Cien días

Realmente en cien días no es mucho lo que algún gobierno pueda avanzar al inicio de su gestión, esa evaluación, seguro ocurrencias de algún mercadólogo, no es valedera para medir el arranque de una administración.
Sin embargo, el presidente de López Obrador cayó en la tentación de mostrar sus avances de los cien días con una gran evaluación por sectores, en los cuales destaca fundamentalmente el cambio de política de gobierno.
Los detractores de Morena se lanzaron con críticas desde el punto de vista neoliberal, como si este fuera una continuidad de los sexenios anteriores. Cuando hay un claro cambio de rumbo.
Por eso es fundamental analizar lo hasta hoy hecho por la Federación con esa óptica de nuevo gobierno que no fincará sus logros en números macroeconómicos vanos, sino en beneficios a las mayorías.
Pero insistimos que cien días no es un lapso suficiente para medir logros, apenas para sentar bases y marcar directrices, lo que bien ha sabido hacer el hombre de Macuspana.
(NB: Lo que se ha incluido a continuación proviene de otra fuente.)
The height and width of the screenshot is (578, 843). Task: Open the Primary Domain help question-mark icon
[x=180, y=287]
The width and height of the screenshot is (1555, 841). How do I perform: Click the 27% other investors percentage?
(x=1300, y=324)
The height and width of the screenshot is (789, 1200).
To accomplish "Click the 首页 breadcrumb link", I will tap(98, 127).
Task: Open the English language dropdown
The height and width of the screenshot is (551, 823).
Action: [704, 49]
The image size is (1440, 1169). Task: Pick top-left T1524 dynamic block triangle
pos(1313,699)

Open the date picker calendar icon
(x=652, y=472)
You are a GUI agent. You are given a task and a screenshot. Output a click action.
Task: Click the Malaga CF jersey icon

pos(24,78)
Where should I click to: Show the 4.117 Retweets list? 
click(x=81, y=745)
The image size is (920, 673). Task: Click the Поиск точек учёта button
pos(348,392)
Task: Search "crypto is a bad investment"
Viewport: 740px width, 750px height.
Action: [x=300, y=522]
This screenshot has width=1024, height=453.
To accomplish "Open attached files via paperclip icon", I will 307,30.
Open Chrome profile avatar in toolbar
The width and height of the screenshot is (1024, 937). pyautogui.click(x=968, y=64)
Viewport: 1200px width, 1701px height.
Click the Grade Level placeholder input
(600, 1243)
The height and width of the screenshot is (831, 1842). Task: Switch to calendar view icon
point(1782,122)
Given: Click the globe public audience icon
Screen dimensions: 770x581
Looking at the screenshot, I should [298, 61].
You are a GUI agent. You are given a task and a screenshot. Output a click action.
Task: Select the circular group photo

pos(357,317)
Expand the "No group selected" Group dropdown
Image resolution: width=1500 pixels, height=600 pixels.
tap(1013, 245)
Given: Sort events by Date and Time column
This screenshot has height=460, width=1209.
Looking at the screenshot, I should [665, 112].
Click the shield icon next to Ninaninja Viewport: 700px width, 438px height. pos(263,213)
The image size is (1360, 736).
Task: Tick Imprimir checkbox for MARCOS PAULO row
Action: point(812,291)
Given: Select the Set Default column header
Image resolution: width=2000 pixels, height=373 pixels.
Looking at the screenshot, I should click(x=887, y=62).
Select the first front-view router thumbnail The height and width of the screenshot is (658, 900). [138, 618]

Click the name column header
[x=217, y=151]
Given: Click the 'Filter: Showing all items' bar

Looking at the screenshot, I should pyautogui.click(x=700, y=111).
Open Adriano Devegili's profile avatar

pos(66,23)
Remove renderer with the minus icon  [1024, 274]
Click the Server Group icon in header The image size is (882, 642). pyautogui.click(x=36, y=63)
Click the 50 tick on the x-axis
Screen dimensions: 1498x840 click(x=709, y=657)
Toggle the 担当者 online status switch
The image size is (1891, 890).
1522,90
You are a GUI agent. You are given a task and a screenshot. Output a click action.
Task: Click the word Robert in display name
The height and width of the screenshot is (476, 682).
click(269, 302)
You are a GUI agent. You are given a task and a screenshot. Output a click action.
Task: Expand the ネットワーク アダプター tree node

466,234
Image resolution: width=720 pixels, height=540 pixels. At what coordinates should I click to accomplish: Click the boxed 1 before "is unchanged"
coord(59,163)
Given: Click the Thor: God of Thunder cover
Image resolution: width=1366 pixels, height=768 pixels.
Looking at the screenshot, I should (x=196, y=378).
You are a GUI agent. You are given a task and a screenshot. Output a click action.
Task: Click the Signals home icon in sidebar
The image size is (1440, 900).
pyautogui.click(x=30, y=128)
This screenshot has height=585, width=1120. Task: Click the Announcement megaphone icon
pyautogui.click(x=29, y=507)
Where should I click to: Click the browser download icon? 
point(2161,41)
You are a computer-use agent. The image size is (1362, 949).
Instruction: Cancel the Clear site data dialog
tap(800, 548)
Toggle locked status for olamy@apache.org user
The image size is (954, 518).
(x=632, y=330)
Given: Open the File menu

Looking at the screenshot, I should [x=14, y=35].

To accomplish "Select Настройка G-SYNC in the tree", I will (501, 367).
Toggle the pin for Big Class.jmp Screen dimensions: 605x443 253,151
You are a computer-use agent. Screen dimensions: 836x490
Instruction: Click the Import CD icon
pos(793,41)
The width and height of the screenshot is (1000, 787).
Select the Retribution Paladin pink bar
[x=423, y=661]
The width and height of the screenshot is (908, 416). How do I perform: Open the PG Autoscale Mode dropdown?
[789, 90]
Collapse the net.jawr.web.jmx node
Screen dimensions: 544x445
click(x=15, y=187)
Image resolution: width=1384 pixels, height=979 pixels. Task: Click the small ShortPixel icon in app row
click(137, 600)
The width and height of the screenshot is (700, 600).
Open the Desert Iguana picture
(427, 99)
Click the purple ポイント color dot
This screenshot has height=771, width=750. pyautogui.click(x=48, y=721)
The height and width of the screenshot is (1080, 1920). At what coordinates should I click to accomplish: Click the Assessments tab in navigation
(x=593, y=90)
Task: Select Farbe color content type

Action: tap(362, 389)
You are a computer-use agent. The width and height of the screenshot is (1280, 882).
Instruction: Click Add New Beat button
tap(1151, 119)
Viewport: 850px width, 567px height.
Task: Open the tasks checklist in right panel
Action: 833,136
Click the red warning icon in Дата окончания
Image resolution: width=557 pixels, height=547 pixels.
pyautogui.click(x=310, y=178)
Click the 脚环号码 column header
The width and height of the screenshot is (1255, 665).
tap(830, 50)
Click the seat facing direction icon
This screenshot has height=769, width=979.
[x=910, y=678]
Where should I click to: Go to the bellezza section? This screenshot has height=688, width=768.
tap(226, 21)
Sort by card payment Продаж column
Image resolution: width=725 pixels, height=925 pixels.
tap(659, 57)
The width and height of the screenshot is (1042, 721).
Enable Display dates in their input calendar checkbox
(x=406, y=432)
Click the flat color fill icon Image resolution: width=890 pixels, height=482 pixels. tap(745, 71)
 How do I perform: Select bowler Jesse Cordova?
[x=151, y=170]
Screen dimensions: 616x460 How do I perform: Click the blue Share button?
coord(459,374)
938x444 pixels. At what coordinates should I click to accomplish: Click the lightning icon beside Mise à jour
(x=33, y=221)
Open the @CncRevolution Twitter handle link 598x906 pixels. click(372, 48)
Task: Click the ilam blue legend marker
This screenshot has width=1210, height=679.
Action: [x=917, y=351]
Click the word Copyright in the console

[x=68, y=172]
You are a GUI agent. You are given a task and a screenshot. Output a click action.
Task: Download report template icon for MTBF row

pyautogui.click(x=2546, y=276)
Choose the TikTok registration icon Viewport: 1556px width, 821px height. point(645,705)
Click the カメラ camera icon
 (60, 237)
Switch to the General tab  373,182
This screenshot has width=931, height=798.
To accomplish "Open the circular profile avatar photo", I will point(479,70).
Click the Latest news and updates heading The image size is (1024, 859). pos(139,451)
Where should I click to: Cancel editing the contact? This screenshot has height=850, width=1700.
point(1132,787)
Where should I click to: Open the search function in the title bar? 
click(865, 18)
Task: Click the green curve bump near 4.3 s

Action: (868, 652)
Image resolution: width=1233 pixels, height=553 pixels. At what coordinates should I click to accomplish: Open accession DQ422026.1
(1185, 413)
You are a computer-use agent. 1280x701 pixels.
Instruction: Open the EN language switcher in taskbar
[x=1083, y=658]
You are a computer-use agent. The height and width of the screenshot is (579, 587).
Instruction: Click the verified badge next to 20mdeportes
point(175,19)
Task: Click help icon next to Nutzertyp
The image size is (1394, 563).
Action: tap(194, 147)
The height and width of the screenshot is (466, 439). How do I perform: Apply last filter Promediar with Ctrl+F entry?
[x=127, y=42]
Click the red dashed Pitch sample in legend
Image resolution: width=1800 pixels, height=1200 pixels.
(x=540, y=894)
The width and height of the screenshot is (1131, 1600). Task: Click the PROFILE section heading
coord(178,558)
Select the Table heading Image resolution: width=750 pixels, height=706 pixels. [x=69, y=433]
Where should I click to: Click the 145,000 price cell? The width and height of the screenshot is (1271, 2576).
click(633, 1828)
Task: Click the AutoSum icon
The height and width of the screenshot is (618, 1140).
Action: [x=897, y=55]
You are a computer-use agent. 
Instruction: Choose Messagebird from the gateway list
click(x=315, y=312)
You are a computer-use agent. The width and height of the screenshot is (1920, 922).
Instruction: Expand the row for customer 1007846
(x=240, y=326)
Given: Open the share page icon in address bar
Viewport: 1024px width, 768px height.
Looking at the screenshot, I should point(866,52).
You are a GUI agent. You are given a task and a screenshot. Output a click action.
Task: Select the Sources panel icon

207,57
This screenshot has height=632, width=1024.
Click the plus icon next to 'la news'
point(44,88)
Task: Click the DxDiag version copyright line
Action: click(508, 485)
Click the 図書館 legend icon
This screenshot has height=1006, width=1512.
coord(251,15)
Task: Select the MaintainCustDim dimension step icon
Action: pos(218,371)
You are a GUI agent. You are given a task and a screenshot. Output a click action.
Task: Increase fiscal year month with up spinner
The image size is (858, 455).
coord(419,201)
Lo realmente importante a partir de hoy es que las denuncias hechas, las acusaciones marcadas, los errores señalados, el combate a la corrupción y la pacificación del país empiecen a dar frutos con mejor reparto de la riqueza, castigo a los corruptos y beneficios sociales generalizados que a la vez propicien el repunte económico.
Los cien días así, fueron aprovechados por el oficialismo con la reiteración del compromiso adquirido con una frase definitoria: “antes muerto que traidor”, frente a empresarios, líderes sindicales, dirigentes de los partidos políticos y representantes de diversos sectores de la sociedad.
Pero los cien días también fueron aprovechados por la oposición para propalar lo que llama yerros del gobierno morenista, sin reconocer que lo que se inició el primero de diciembre del 2018, fue una administración Federal distinta en la concepción, rumbo y acción.
Lo mejor, quizá, hubiese sido dejar pasar estos cien días y esperar a la primera evaluación formal de un gobierno: el Informe Presidencial, cuando ya se deberá contar con elementos suficientes para probar el cambio y sus logros.

SUSURROS
Lo que se ha puesto muy bueno es el agarrón entre Yeidckol Polevnsky, presidenta de morena y el líder senatorial de ese partido, Ricardo Monreal.
El escenario de la batalla es el estado de Puebla, donde en breve habrá de definirse quien será el candidato oficial de los morenos. Luis Miguel Barbosa respaldado por Yeidckol o el impulsado por Ricardo al Senador Alejandro Armenta.
Quien pierda Yeidckol o Ricardo, quedará muy debilitado políticamente. Yeidckol tiene un periodo de mando definido en Morena más corto que el de Ricardo en la coordinación senatorial que podría llegar a seis años, pero cualquiera pudiera caer antes.
La declaración de López Obrador de que nadie puede usar su nombre a favor durante el procero pre y electoral, confronta aún más a los rijosos, mientras que Alejandro Rojas Díaz Duran, hombre cercano a Monreal, no para en acciones para debilitar a la lideresa morenista, pero en su historial no hay grandes éxitos por sus habilidades políticas. Ya veremos.